■ YOUR ASSIGNMENT ■
In the records below, the part to copy starts at the line containing "You are a GUI" and goes to the last line; output it exactly, without pictures.

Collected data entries
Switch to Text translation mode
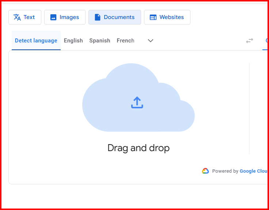Viewport: 269px width, 210px height. (x=25, y=17)
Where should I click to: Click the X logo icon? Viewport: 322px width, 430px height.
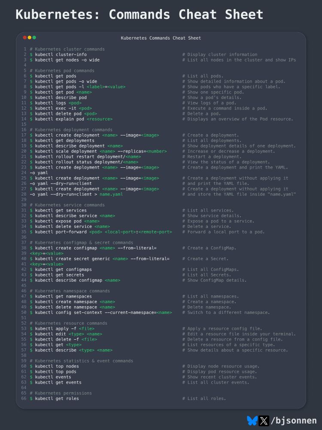click(x=264, y=421)
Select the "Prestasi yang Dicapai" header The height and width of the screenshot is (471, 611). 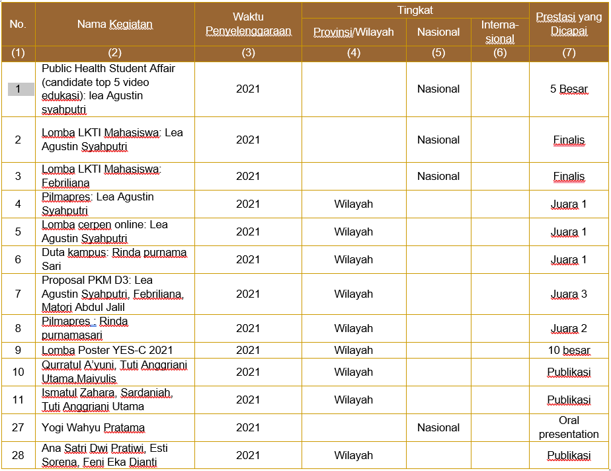coord(569,24)
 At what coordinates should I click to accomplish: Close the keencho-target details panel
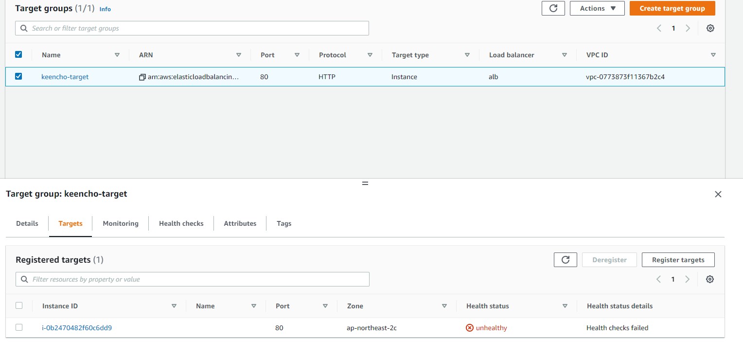(718, 194)
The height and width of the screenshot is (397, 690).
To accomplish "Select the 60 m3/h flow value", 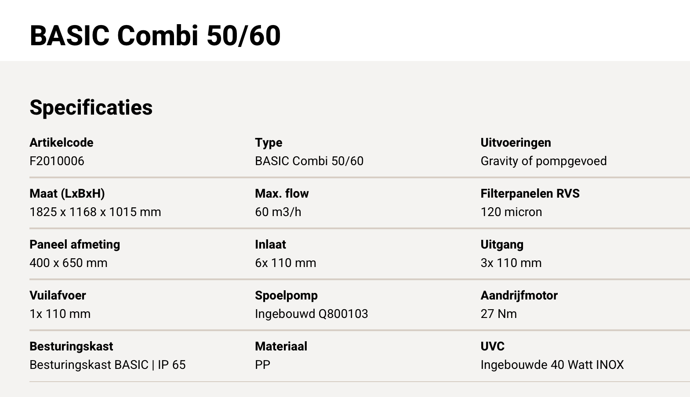I will tap(278, 212).
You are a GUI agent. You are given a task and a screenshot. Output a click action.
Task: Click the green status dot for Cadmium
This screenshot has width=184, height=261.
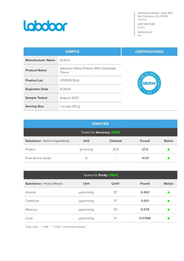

■ REPLY TO THE TASK ■
You are a GUI agent. You are given a task and a screenshot. Output a click action.
Task: Click the green status dot for Cadmium
This screenshot has width=184, height=261.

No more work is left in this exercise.